3)      Introduction, lines 101-104: the authors state that Streptomyces rochei MS-37has not yet been used yet for the green synthesis of SNP for antimicrobial applications. However, a quick search on Web od Science, allowed me to find this paper: Mabrouk, M; Elkhooly, TA; Amer, SK, Actinomycete strain type determines the monodispersity and antibacterial properties of biogenically synthesized silver nanoparticles”, 2021, JOURNAL OF GENETIC ENGINEERING AND BIOTECHNOLOGY 19 (1), in which the synthesis of SNP with Streptomyces rochei is reported. This paper must be cited. Moreover, what are the advantges of the synthesis with Streptomyces rochei with respect to the hundreds of green synthesis of silver nanoparticles reported in the literature? Authors should justify their choice for this particular synthetic approach and bacterial strain with respect to the many other experiments reported by literature

4)      Experimental, line 130 “ultraviolet-130 visible (UV) spectroscopy”. As the examined range is 300-800 nm, it is better to describe the experiment as UV-Vis absorption spectroscopy.

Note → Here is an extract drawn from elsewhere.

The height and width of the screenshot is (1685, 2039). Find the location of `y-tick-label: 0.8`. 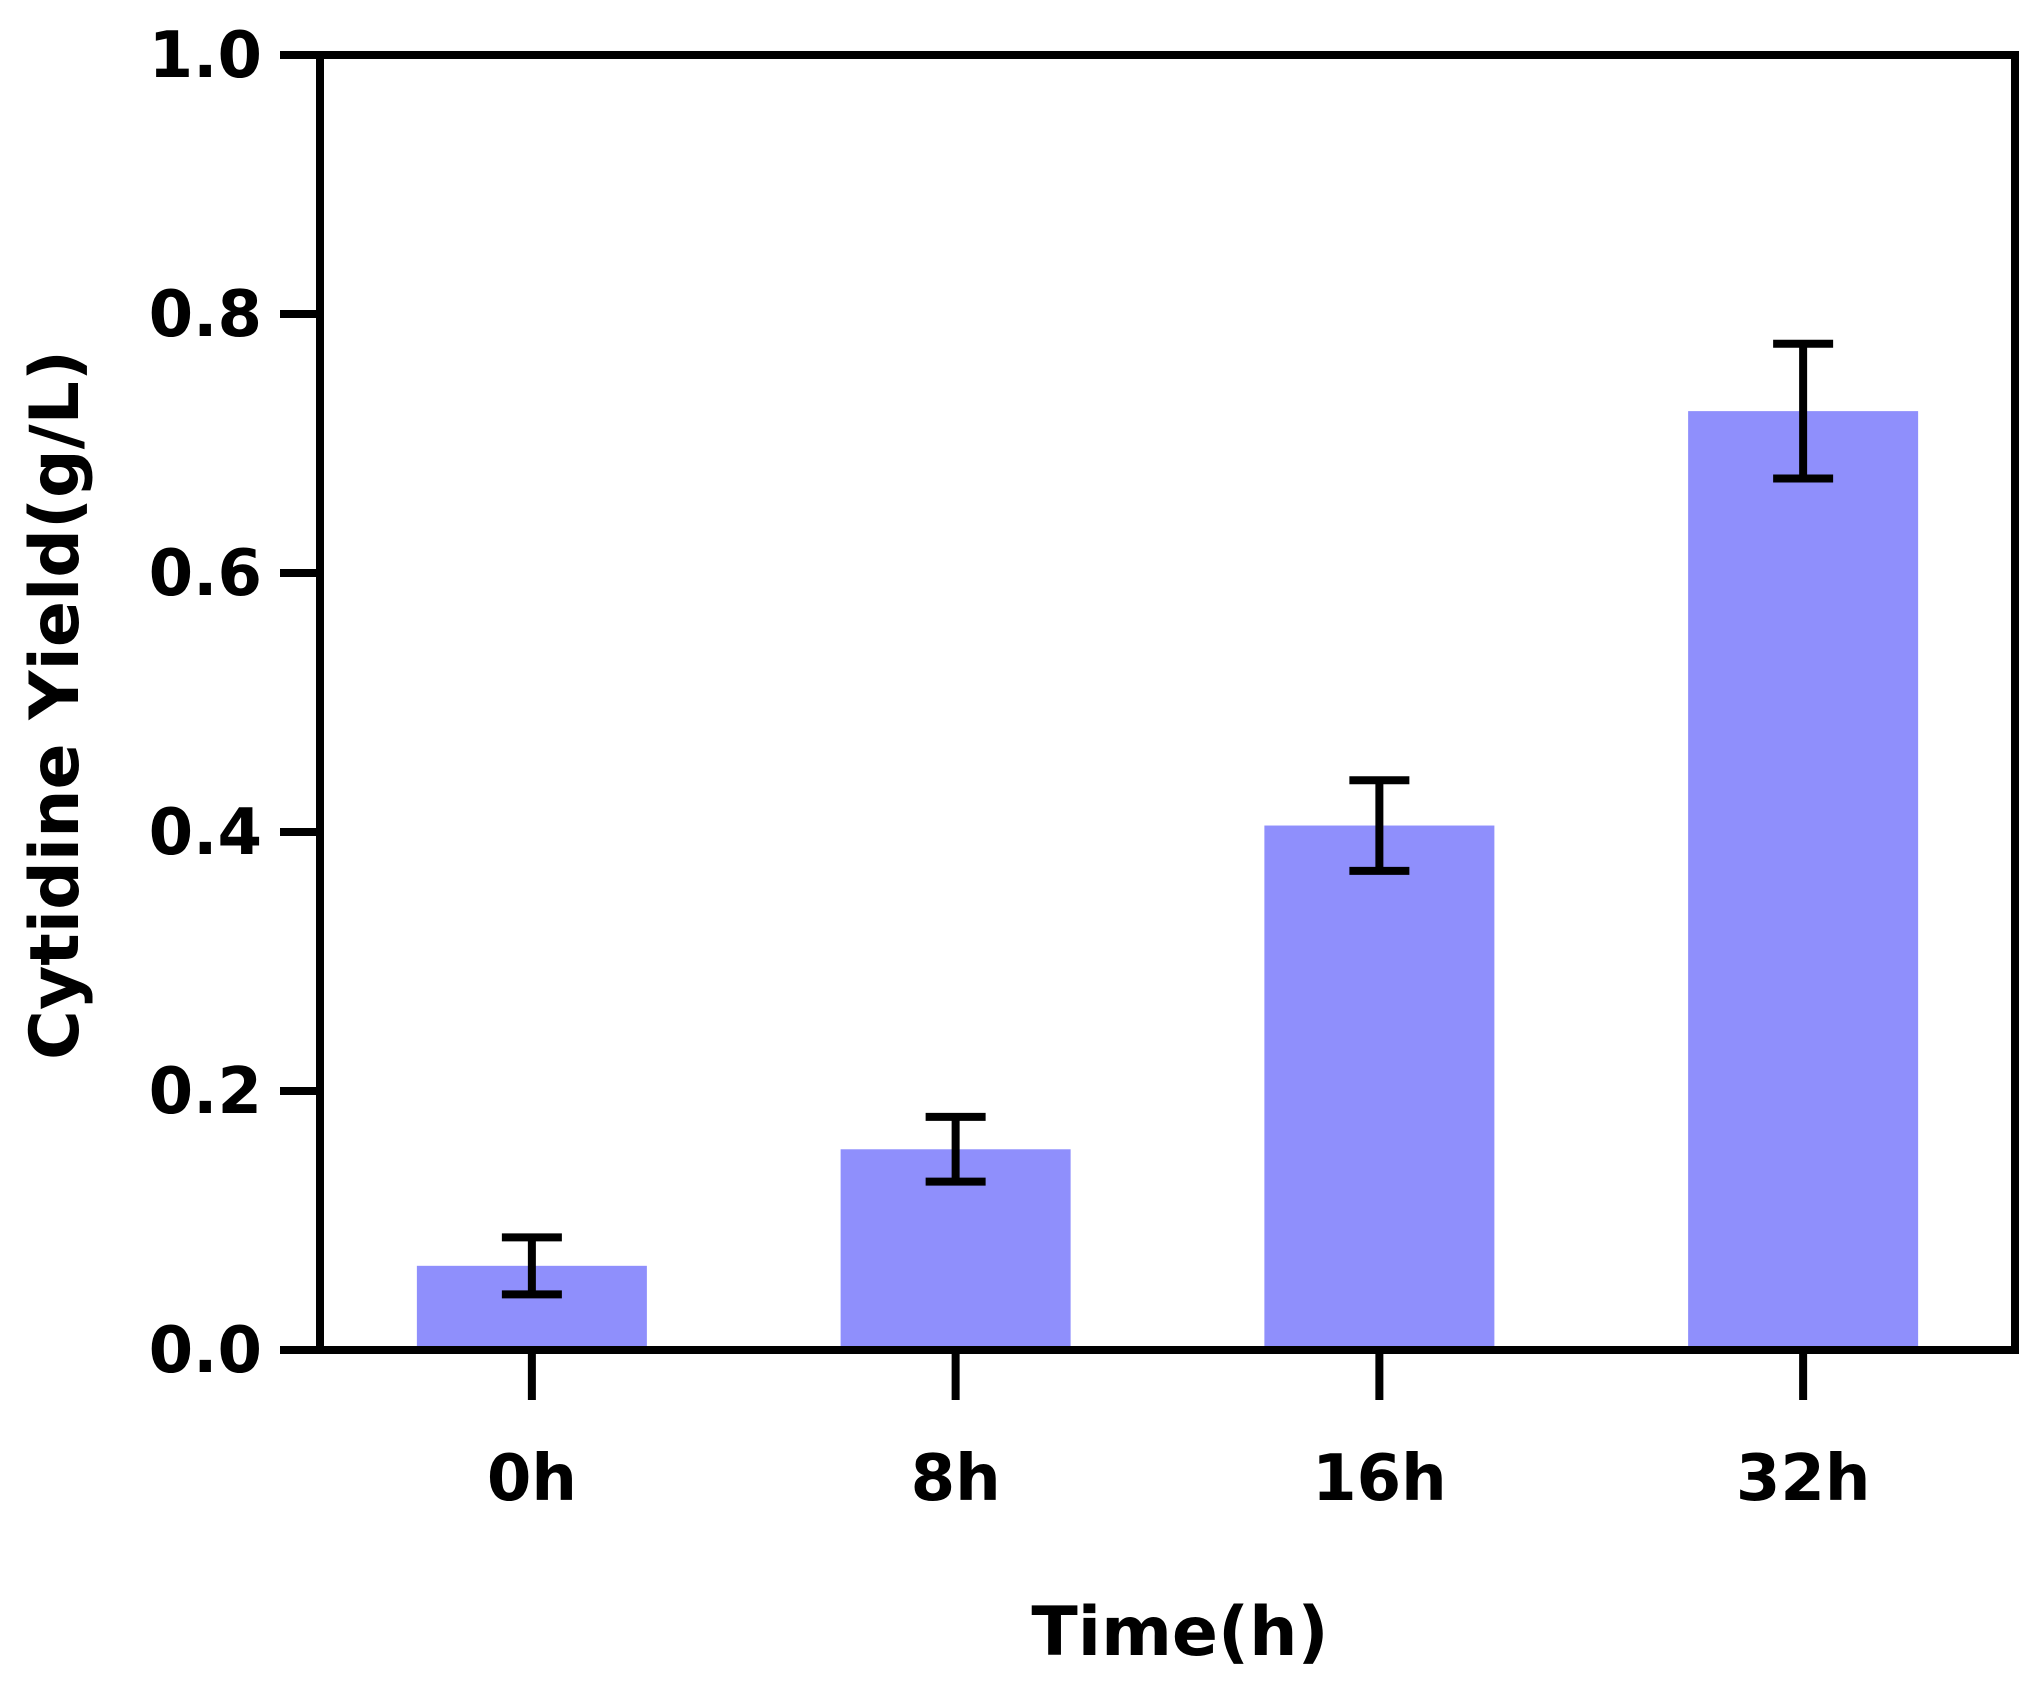

y-tick-label: 0.8 is located at coordinates (206, 315).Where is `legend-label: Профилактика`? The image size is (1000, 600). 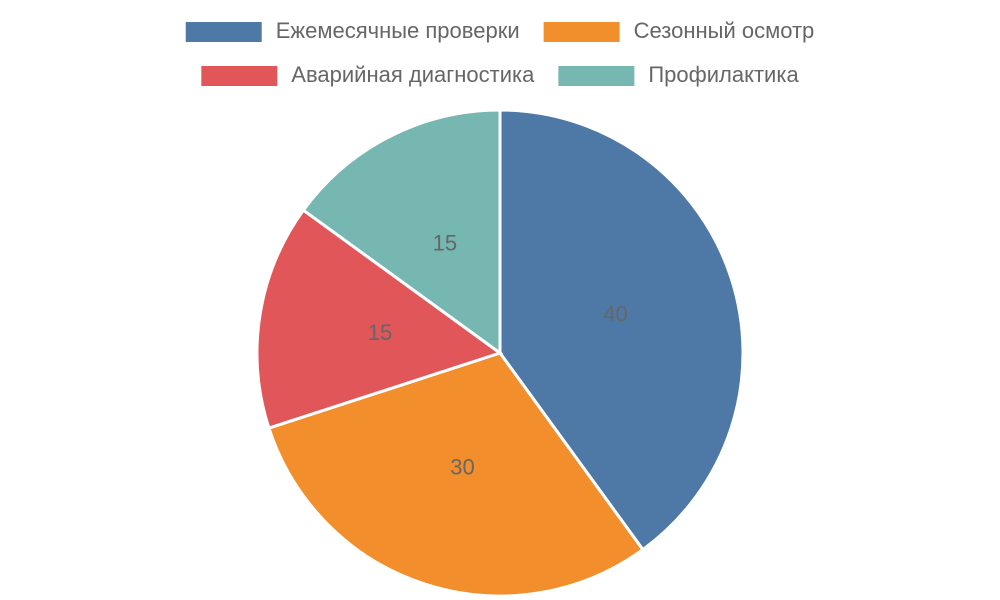 legend-label: Профилактика is located at coordinates (724, 74).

5)      Results and discussion, lines 273-285. All the discussion on SNP along this lines should be revised. Small silver nanoparticles (d < 40 nm) have a sharp LSPR absorption peak centered at 400-420 nm. For a series of absorption spectra examples see anc cite D.D. Evanoff Jr, G. Chumanov, ChemPhysChem 2005, 6, 1221-1231. The very large absorption band displayed in figure 4A is indicative of non spherical shapes or aggregated nanoparticles. As a matter of fact, this is exactly what is seen in figure 4B (TEM image) in which a lot of elongated, “bean-like” particles are clearly visible. Indeed, the statement “SNPs were also spherical”, line 276, is not corresponding to the spectral and TEM data. Moreover, Figure 4B does not contain a scale bar, so the real SNP dimensions cannot be evaluated by the readed (please add the dimensional bar!). Finally, the intuitive statement “The smaller the nanoparticles, the easier it is for them to pass through 282 biological membranes and cause damage” at lines 282-283 has been contradicted since a long time. Please mention and discuss the classical papers Nano Letters 2006, 6, 662-668 and Nano Letters 2007, 7, 1542-1550, that have demonstrated that spherical gold nanoparticles of diameter 50 nm crosses more efficiently the cellular membrane than nanoparticles with diameter 30 nm and 14 nm, and also a more recent example, on J. Colloid Interface Sci. 2017, 505, 1055-1064, that showed that gold nanostars with total encumberance 75 nm enter better in cells than the same nanoparticles of 45 nm

6)      The characterization of SNP is insufficient. Calculate and discuss the yield (% of Ag as SNP with respect to total starting Ag+). Describe and comment the reproducibility of the synthesis: how many times has it been carried out? Does it always yield the same dimensional and shape distribution of SNP? Add to the supplementary materials more TEM images (at least 2 for each different synthesis), taken from ate least 3 different preparations, so the reader can actually evaluate the reproducibility of the method. What is the stability of these SNP? What does it happen if they are suspended in classical highly saline media at physiological pH (7.4), like PBS? Do they remain as colloidal suspension or rapidly/slowly aggregate? What the SNP are coated of? If in the availability of the authors, a TGA (thermogravimetric analysis) should be carried out to understand the quantity of coating around the SNP

Reviewer 2 Report

1. Nanoparticle biosynthesis section is not complete. Some important information is missing, like grade of chemicals, reason of incubation, separation of nanoparticles, heating, etc.

2. It is difficult to differentiate between sheets with and without impregnation

3. UV of all samples should be provided

4. FTIR is important in this study, which is missing.

5. Zeta potential is missing.

6. Overall this article is incomplete and did not contribution sufficient information to the existing knowledge.